- SUPPLIED TEXT -
################
Subject: [NYCGA Internet] Re: Call for volunteers: Linux Administration and MY SQL DBA resources
From: Chaz Cheadle
Date: Wed, 19 Oct 2011 14:41:01 -0400
To: Kevin <king.feruke@gmail.com>, Sam Boyer <act@samboyer.org>, Ron Suarez <ron.suarez@loudfeed.com>, Drew H <drew@nycga.net>, Todd Grayson <tgraysonco@gmail.com>, Jake <jakedeg@gmail.com>, Internet Working Group <internet_working_group@googlegroups.com>, ows_solutions <ows_solutions@freenetworkfoundation.org>

I can be available tomorrow in the city, not today though.
Why not stay with Rackspace? From reviewing the Panix website, I was not bowled over with confidence at its reliability. I extremely happy with Rackspace technical support. If we can afford to stay with them, I'd do it. Depending on the traffic we hit, their transfer rates are pretty competitive.

On Wed, Oct 19, 2011 at 2:33 PM, Tom Gillis <thomaswgillis@gmail.com> wrote:
*Short summary - site is on Rackspace Cloud, not Panix, for now.
*Let's try to get interested sysadmin folks in a room or skype tongiht.

Chaz / Kevin  - what's your real-time availability in NYC today ? We'd
like to have another work session - Dan R and Jake also have root on
the server and I'd like to get us all in a room or at least a skype to
coordinate (I won't be available onsite until tonight).

BTW - one other thing that we need to come to a consensus on is our
longterm hosting provider - the ppl at the work session decided last
night (around 2 AM) that after the Panix hosting server that i had
access on became unresponsive (looking into the cause of this) and
none of us had the account creds to restart the server or provision
another one we moved the site to a rackspace cloud account (cloned
from a legacy machine that I have set up as a LAMP box for freelance
projects).  Not the best setup but the best we could do at the last
minute, with calling off the site launch (for the 2nd time in a week)
not an option (since the staging site url was already starting to leak
to the general public and it just mean that the data / user migration
was going to get more complicated as time went by).

ANYWAY - folks on the ground can sync up with Jake or Dan to get
access to the box, or we can do it over skype later (I'm trying to
stick to not sending credentials over the internet).
################
- RECORD EXTRACTS -
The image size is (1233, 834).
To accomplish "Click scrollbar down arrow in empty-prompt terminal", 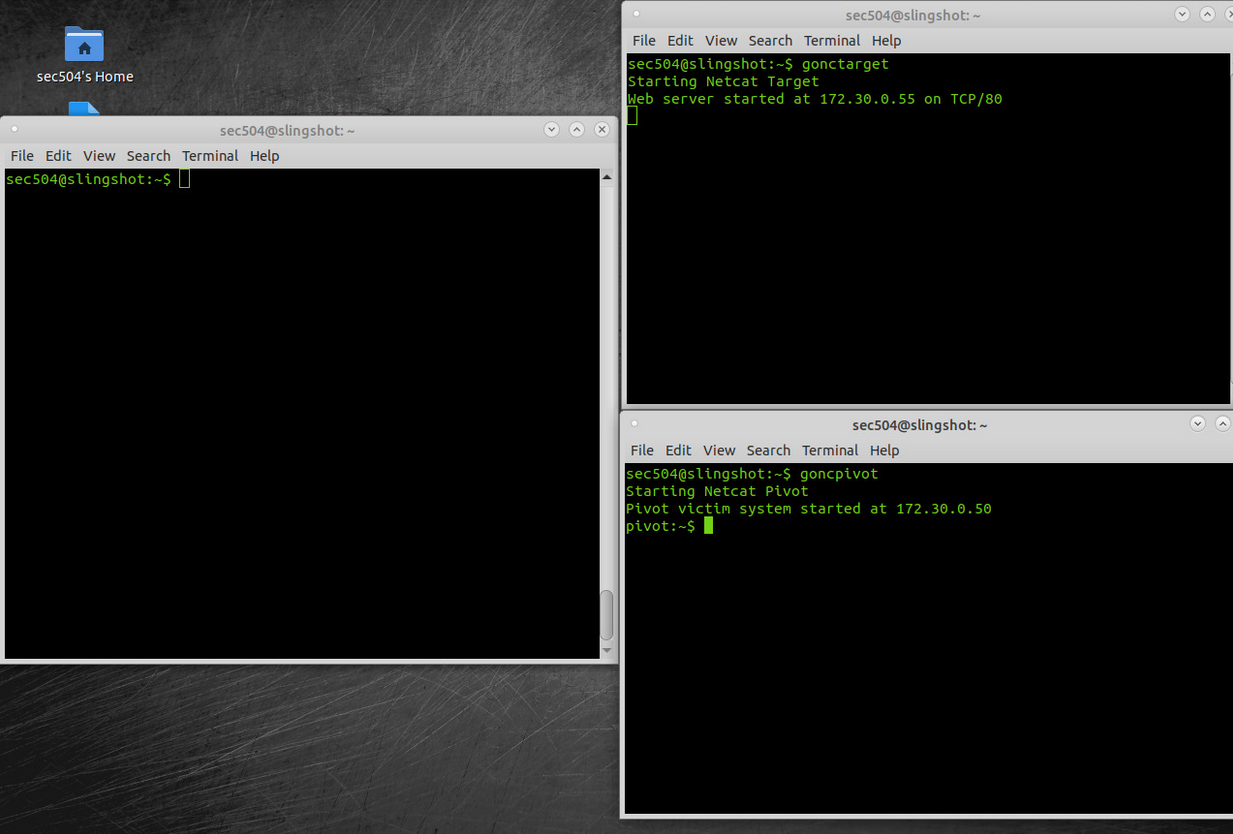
################
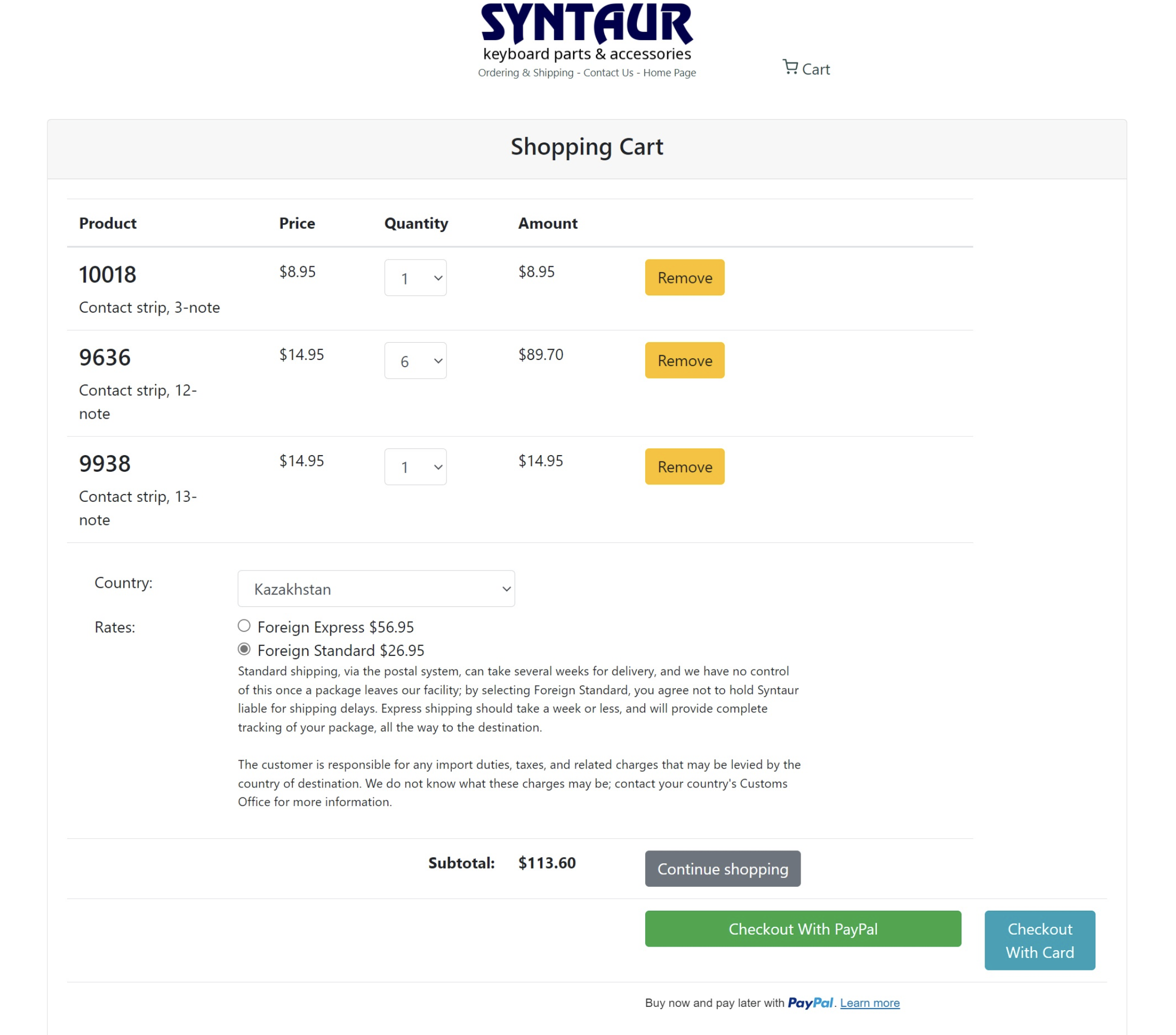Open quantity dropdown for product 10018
################
- PROBLEM TO WORK ON -
Please reproduce the part of the email about the server move above, starting with "ANYWAY - folks" and going on through "over the internet).", with no changes.

- EXERCISE ANSWER -
ANYWAY - folks on the ground can sync up with Jake or Dan to get
access to the box, or we can do it over skype later (I'm trying to
stick to not sending credentials over the internet).